¿Qué queda veinte años después del atentado más sangriento de la historia? En primer lugar, una inmensa sensación de pérdida. En aquellas terribles horas del 11 de septiembre de 2001, se truncó la vida de tres mil personas. Madres, padres, hijos y amigos fueron arrancados para siempre del abrazo de sus seres queridos. Vidas destrozadas por una locura asesina que hizo realidad algo hasta entonces inimaginable: convertir los aviones en misiles para sembrar la muerte y la destrucción. En los veinte años transcurridos desde aquella trágica mañana en la costa este de Estados Unidos, los jóvenes han crecido huérfanos y los padres siguen llorando a sus hijos que nunca volvieron a casa. Al repasar los nombres de las víctimas, lo que llama la atención, hoy como entonces, son las más de 70 nacionalidades a las que pertenecían. Fue un ataque, pues, a los Estados Unidos, pero al mismo tiempo al mundo, a toda la humanidad. Así se sintió en aquellas agitadas horas y quizás aún más en los días siguientes, a medida que la inmensa magnitud de la tragedia se hacía más evidente. Never Forget, “Nunca olvidar” es la admonición que destaca hoy en el Memorial de la Zona Cero. Dos palabras que se han repetido innumerables veces en los últimos veinte años para subrayar que la memoria no puede, no debe fallar cuando el dolor es tan grande.

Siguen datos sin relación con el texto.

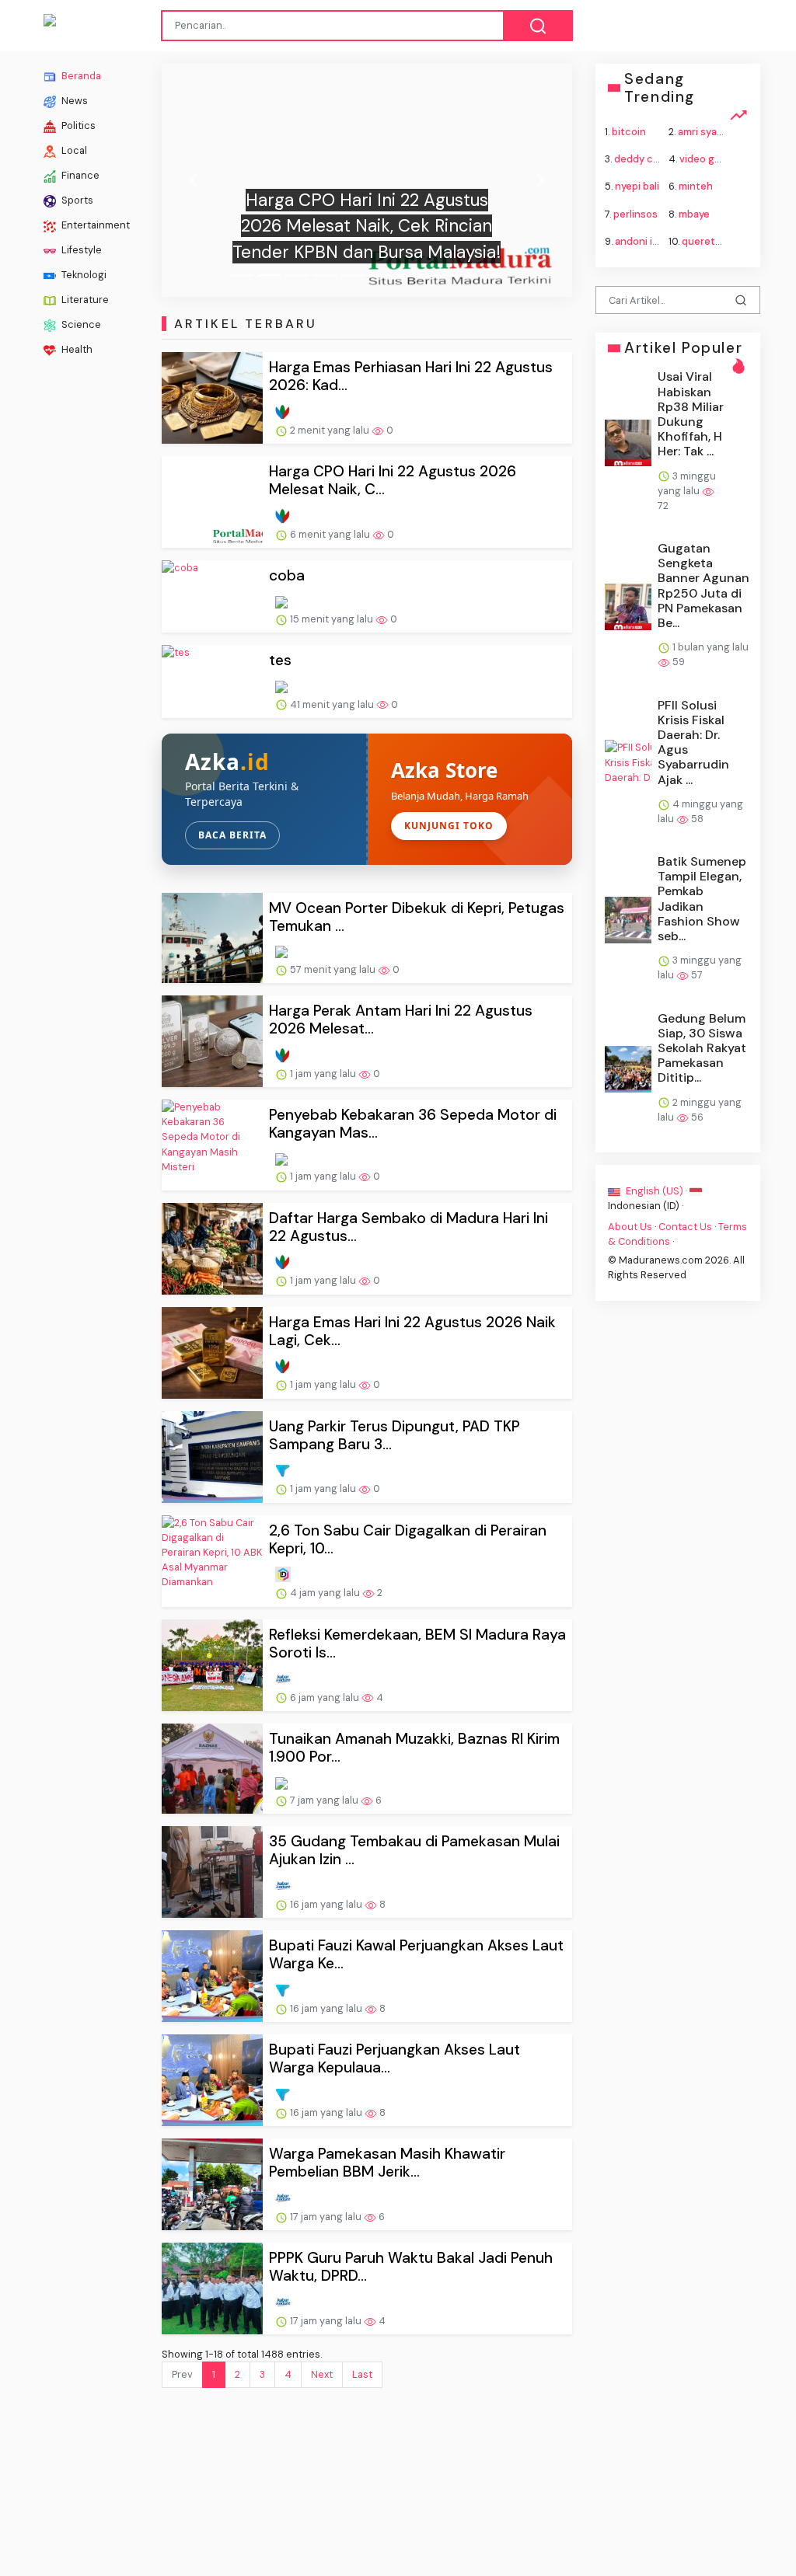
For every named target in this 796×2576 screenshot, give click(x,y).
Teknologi (82, 274)
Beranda (80, 75)
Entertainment (94, 225)
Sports (76, 200)
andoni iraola (645, 240)
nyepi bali (637, 186)
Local (73, 150)
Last (362, 2374)
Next (322, 2374)
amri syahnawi (711, 131)
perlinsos (635, 213)
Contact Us (685, 1226)
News (73, 100)
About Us (630, 1226)
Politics (77, 125)
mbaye (694, 213)
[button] (192, 180)
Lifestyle (80, 249)
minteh (696, 186)
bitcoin (629, 131)
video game (707, 159)
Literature (84, 299)
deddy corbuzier (653, 159)
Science (80, 324)
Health (76, 349)
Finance (79, 175)
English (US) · (656, 1190)
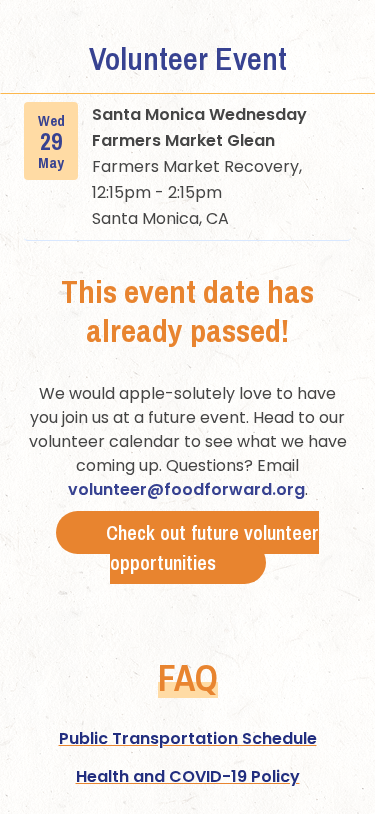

Lo que también queda indeleble de ese día es el sentido del sacrificio, el testimonio de quienes dieron sus vidas para salvar las de otros. Impresiona pensar que una décima parte de las víctimas del 11 de septiembre fueron bomberos. En Nueva York, toda una generación de bomberos murió ese día. Encontraron la muerte salvando vidas. Subieron las escaleras de las Torres Gemelas mientras la gente bajaba desesperada. Sabían en lo que se metían, subiendo aquellas escaleras llenas de escombros y envueltas en humo, pero no se detuvieron. Sabían que solo su valor, solo su sacrificio podía salvar a los atrapados en los rascacielos destrozados por los aviones. Si la ya trágica cifra de muertos no adquirió una dimensión aún más catastrófica, fue gracias a ellos, a esos bomberos y otros rescatistas que encarnaron el poder del bien frente al mal desatado.
Un amargo legado del 11 de septiembre de 2001, y esto a nivel mundial, es la sensación de inseguridad y miedo con la que ahora estamos de alguna manera acostumbrados a vivir. A partir de ese día, tomar un avión ya no es “algo normal”. Por otra parte, los atentados terroristas de origen islamista, que siguieron al terrible de 2001 de Al Qaeda, han dado fuerza a los teóricos del “choque de civilizaciones”. En este periodo de veinte años, han crecido los movimientos xenófobos y antimigratorios, efecto colateral de una inestabilidad que estaba precisamente entre los objetivos de quienes llevaron el ataque al corazón de Estados Unidos. Por desgracia, como se ha puesto trágicamente de manifiesto en las últimas semanas en Afganistán, Estados Unidos y Occidente no han ofrecido una estrategia a la altura del desafío colosal que plantean los ideólogos del terrorismo global. Veinte años después de aquel 11 de septiembre, los talibanes -que habían dado refugio a Osama Bin Laden- vuelven a estar en el poder en Kabul y el Estado Islámico ha vuelto a golpear con un remake oscuro y, en muchos sentidos, surrealista. Por lo tanto, hoy hay muchos más interrogantes que nudos resueltos sobre el futuro, mientras que los costos de la reacción a esos terroríficos atentados, sobre todo en vidas humanas, son muy elevados.
¿Qué queda del 11 de septiembre? Veinte años después, aún recordamos el lema United We Stand, “Unidos permanecemos en pie”, que se convirtió, también visualmente a través de banderas y carteles izados en las calles de Manhattan, en la respuesta espontánea de los neoyorquinos al horror vivido el 11 de septiembre. Con los años, ese lema ha adquirido un significado cada vez más amplio y profundo. Permanecer juntos a pesar de los intentos de “derribar” nuestra humanidad común. Hoy, esa llamada a la unidad, a la “fraternidad humana” -como nos recuerda incansablemente el Papa Francisco- se convierte en la única “estrategia” ganadora. Es una estrategia que requiere previsión, valor y paciencia en la convicción, como subrayó Juan Pablo II inmediatamente después de los atentados, de que “aunque el poder de las tinieblas parezca prevalecer, el creyente sabe que el mal y la muerte no tienen la última palabra”.